THINGS REQURIED TO BE DONE ALONG WITH APPROVAL FROM RBI:
- Acquiring property in India
- Branch Offices of a foreign entity are permitted to acquire property for their own use and to carry out permitted/incidental activities but not allowed to buy for the purpose of renting it out
- Entities from Pakistan, Bangladesh, Sri Lanka, Afghanistan, Iran, Bhutan or China are not allowed to acquire immovable property in India even for a Branch Office.

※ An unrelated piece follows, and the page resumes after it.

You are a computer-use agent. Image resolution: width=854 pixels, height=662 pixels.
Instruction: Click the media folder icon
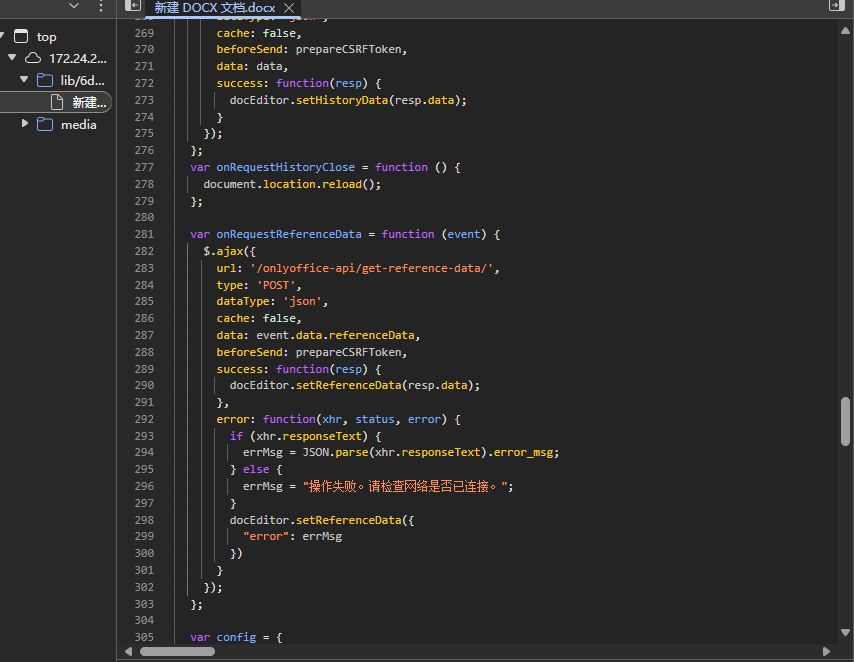pyautogui.click(x=45, y=125)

These entities are allowed to lease such property for a period not exceeding five years
- Annual Reporting by Branch Office TO VARIOUS DEPARMENTS:
- File an Annual Activity Certificate (AACs) with RBI from the Auditors, as at end of March 31, along with the audited Balance Sheet on or before September 30THof that year, stating that the Branch Office has undertaken only those activities permitted by Reserve Bank of India.

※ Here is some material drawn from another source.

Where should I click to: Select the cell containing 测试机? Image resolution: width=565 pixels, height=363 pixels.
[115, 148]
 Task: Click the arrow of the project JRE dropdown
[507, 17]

(In case the annual accounts of the BO are finalized with reference to a date other than March 31, the AAC along with the audited Balance Sheet may be submitted within six months from the due date of the Balance Sheet.)

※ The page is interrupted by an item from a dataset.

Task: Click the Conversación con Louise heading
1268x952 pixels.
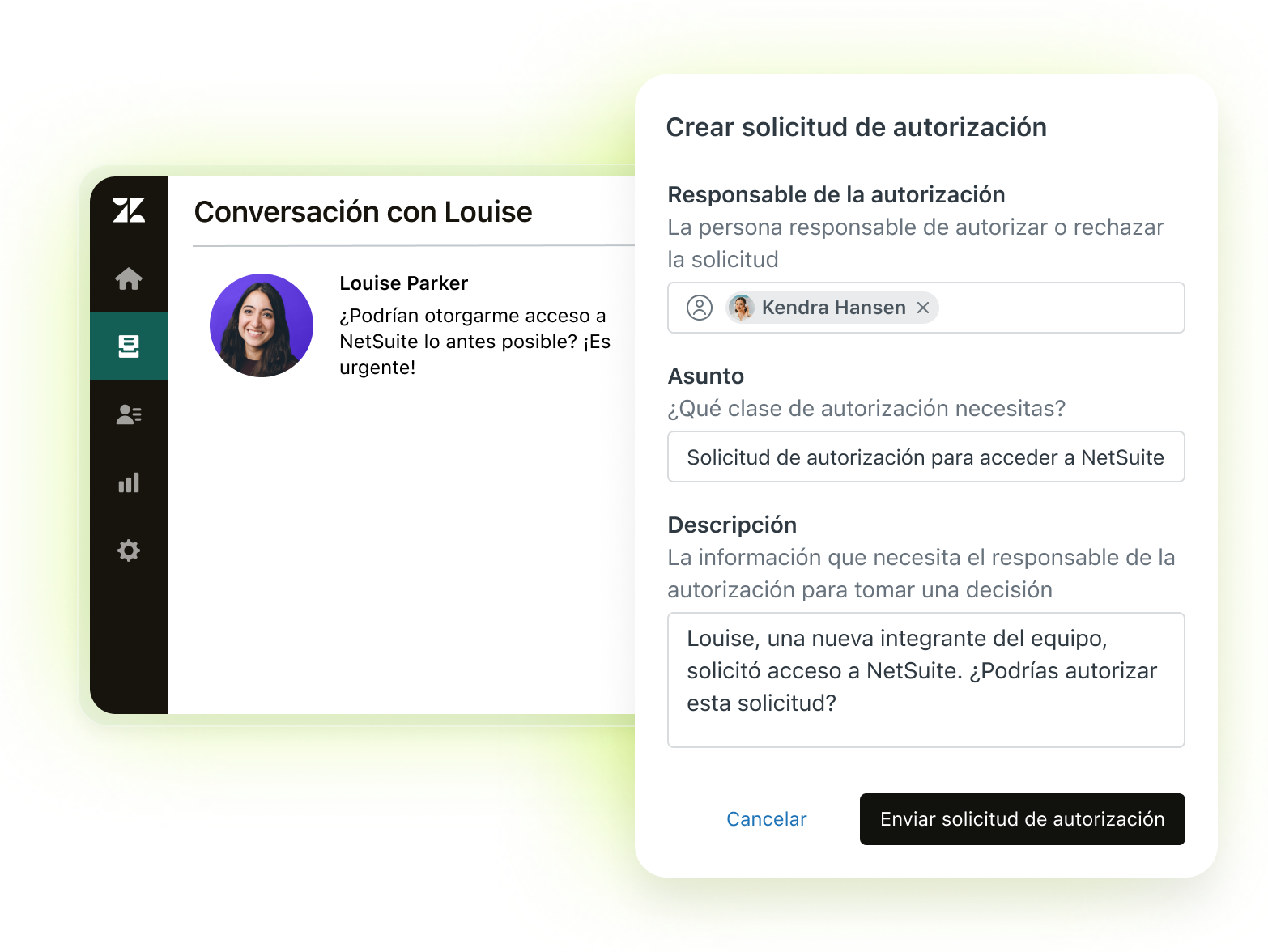Action: (364, 212)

- Filling of accounts along with the list of all principal places of business in India established by foreign Company- In form FC-3
- File annual return with Registrar of Companies (ROC) – In form FC-4- Normal ROC Fees Rs. 6,000/- (Rupees Six Thousand)
- Getting Annual Accounts audited.
- Maintenance of Books of Account
- File return and pay applicable taxes along with AAC with Income Tax department.
- A copy of the report as per the prescribed format to DGP of concerned state.
Periodic Reporting by Branch Office:
It will also need to inform ROC of certain changes as and when there is made.
In form FC-2
- Intimating any change in constitution of Foreign Company to RBI & ROC
- Intimating any change in Directors of Foreign Company to RBI & ROC
- Intimating each and every change in the BRANCH office to RBI & ROC
- No additional place of business can be started unless approval is taken from RBI.
- No addition activity can be started unless approval is taken from RBI.
- Repatriation of funds
- Profits earned by the Branch Offices are freely remittable from India, subject to payment of applicable taxes
- OTHER BUSINESS LICENSES APPLICABLE TO BRANCH OFFICE
- Permanent account number – pan number
- Tax deduction number – tan number Shop & establishment
- Registration Service Tax Registration – if the
- Branch provides any services in India
- VAT & CST Registration – If the Branch carries out trading activities in India
PROCEDURE AFTER GETTING THE RBI APPROVAL
Every BRANCH office registered with RBI shall get itself registered with the Ministry of Corporate Affairs; it is a registration by the BRANCH office as an establishment of foreign Company in India. On such registration a CIN i.e. Corporate Identity Number is allotted by the Registrar of Companies.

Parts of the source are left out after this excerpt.